ACTIVITY: Would you output, exactly as written, the line with "Viewport: 650px width, 796px" and all lines after it to the end of the data below, and no others?

[Data extracted from a collection]
+ + +

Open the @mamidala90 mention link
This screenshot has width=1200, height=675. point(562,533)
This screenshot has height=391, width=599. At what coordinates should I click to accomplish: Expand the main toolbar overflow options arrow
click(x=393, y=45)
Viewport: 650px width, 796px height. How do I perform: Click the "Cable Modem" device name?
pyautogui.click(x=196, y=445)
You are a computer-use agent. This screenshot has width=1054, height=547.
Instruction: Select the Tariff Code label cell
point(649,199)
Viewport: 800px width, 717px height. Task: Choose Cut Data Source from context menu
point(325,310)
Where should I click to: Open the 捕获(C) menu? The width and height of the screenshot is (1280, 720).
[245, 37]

+ + +

EXERCISE RESPONSE:
Viewport: 650px width, 796px height. How do I perform: Click the "Cable Modem" device name?
pyautogui.click(x=196, y=445)
You are a computer-use agent. This screenshot has width=1054, height=547.
Instruction: Select the Tariff Code label cell
point(649,199)
Viewport: 800px width, 717px height. Task: Choose Cut Data Source from context menu
point(325,310)
Where should I click to: Open the 捕获(C) menu? The width and height of the screenshot is (1280, 720).
[245, 37]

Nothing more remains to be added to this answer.